Copyright ©2013 NPR. For personal, noncommercial use only. See Terms of Use. For other uses, prior permission required.

STEVE INSKEEP, HOST:

And now, let's turn our gaze from star-crossed lovers to the heavens above. A study examines our long-held speculation that there might be other planets out there, something like Earth. The study estimates how many such worlds there could be in this galaxy orbiting stars like our Sun. The answer is billions and billions. Well, maybe not actually that many, but quite a lot.

Here's NPR's Nell Greenfieldboyce.

NELL GREENFIELDBOYCE, BYLINE: Back in 2009, NASA launched the Kepler Space Telescope to hunt for planets beyond our solar system. Geoffrey Marcy is at the University of California, Berkeley, he says the big question was this: Is Earth a cosmic freak or just one of many potentially habitable worlds.

GEOFFREY MARCY: For me, personally, as a child, I remember looking up at the night sky and wondering if any of those twinkling lights had Earth-like planets around them.

GREENFIELDBOYCE: Kepler stared at around 150,000 stars, looking for a tell-tale dimming in brightness that might indicate a passing planet.

MARCY: Every minute for four years - while you were sleeping, working, playing, watching television - every moment of your life, Kepler was taking snapshot after snapshot.

GREENFIELDBOYCE: Researchers have seen dimming events that suggest thousands of possible planets, from big gassy ones a bit like Jupiter, to smaller ones that might be rocky like Earth.

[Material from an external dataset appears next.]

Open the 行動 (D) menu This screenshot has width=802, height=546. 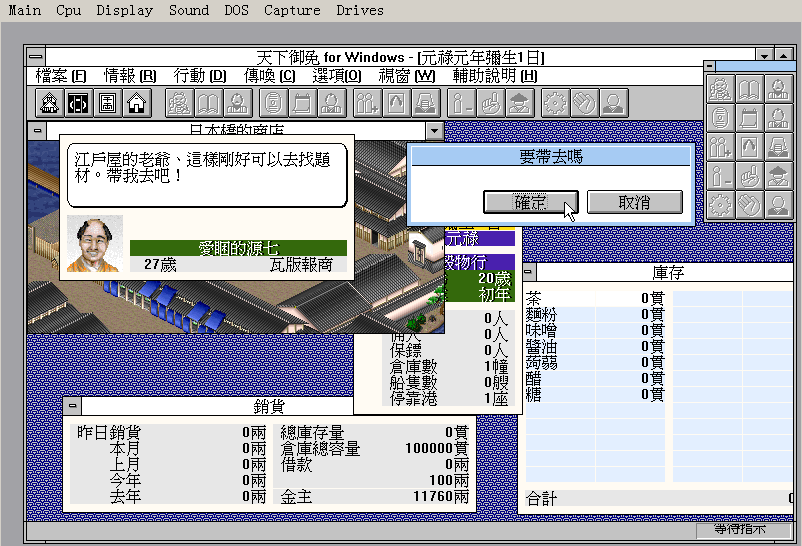coord(200,76)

Earlier this year, the Kepler telescope stopped working. But scientists are still combing through all the data.

Marcy and two colleagues, Erik Petigura and Andrew Howard, have now looked a bunch of stars like our Sun - 42,000 of them. They searched for orbiting planets about the size of Earth in the so-called Goldilocks Zone around the star, where conditions are not too hot and not too cold, which means there could be liquid water and the possibility of life.

They also did an analysis to figure out how many planets their detection system would likely miss. And the results are published in the Proceedings of the National Academy of Sciences. They calculate that 22 percent of stars like the Sun have an Earth-like planet in the habitable zone. When he talked about these findings at a press briefing, Marcy said he felt a little tingly.

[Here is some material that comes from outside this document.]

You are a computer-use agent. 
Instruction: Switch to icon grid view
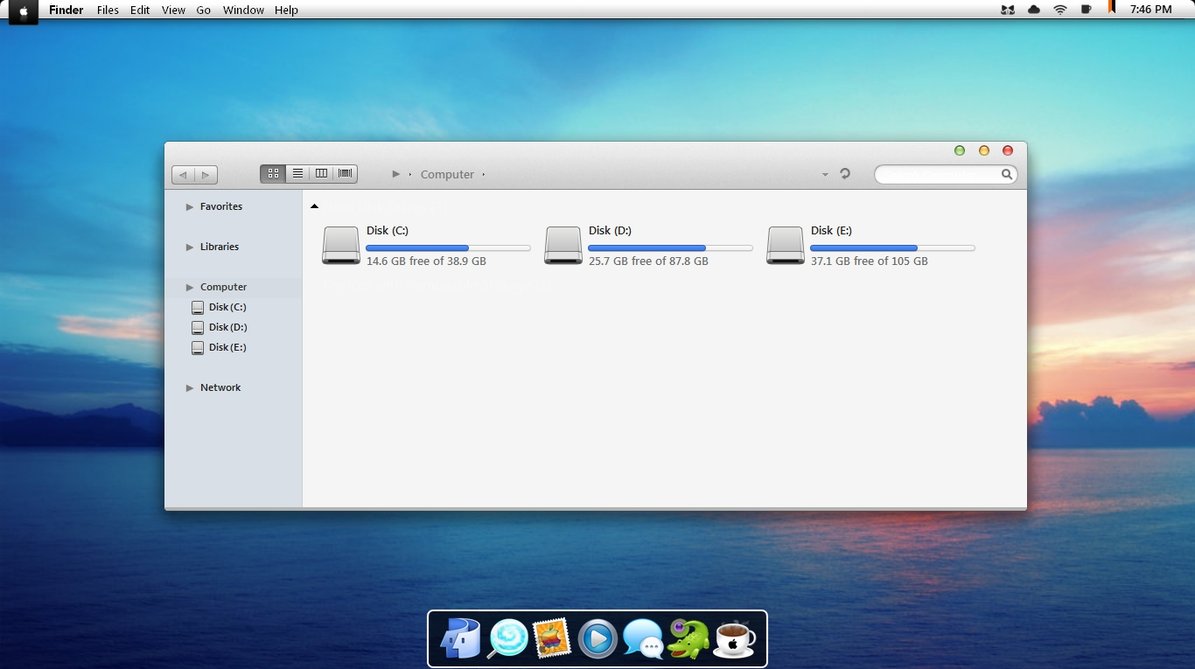coord(273,174)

MARCY: We're learning that Earth-sized planets having the temperature of a cup of tea are common around Sun-like stars.

GREENFIELDBOYCE: This is the first time anyone has come up with a number to answer the big question that the Kepler telescope set out to tackle, so it's getting a lot of attention.

Natalie Batalha is Kepler mission scientist at NASA Ames Research Center.

NATALIE BATALHA: My office was crowded with people actively talking about the details of the work. The mood was very festive and the dialogue was very productive.

GREENFIELDBOYCE: Still, this study is unlikely to be the last word on how many Earths might be orbiting other suns. David Charbonneau is an astronomer at Harvard University.

DAVID CHARBONNEAU: You're going to see dozens of studies along these lines in the years to come, as we keep pushing on our analysis of the Kepler data.

GREENFIELDBOYCE: But it does seem that Earth-like planets may be pretty common.

Nell Greenfieldboyce, NPR News.

(SOUNDBITE OF MUSIC)

INSKEEP: It's MORNING EDITION from NPR News.

Copyright © 2013 NPR. All rights reserved. No quotes from the materials contained herein may be used in any media without attribution to NPR. This transcript is provided for personal, noncommercial use only, pursuant to our Terms of Use. Any other use requires NPR's prior permission. Visit our permissions page for further information.

NPR transcripts are created on a rush deadline by a contractor for NPR, and accuracy and availability may vary. This text may not be in its final form and may be updated or revised in the future. Please be aware that the authoritative record of NPR's programming is the audio.

Comments

 

Please keep your community civil. All comments must follow the NPR.org Community rules and terms of use, and will be moderated prior to posting. NPR reserves the right to use the comments we receive, in whole or in part, and to use the commenter's name and location, in any medium. See also the Terms of Use, Privacy Policy and Community FAQ.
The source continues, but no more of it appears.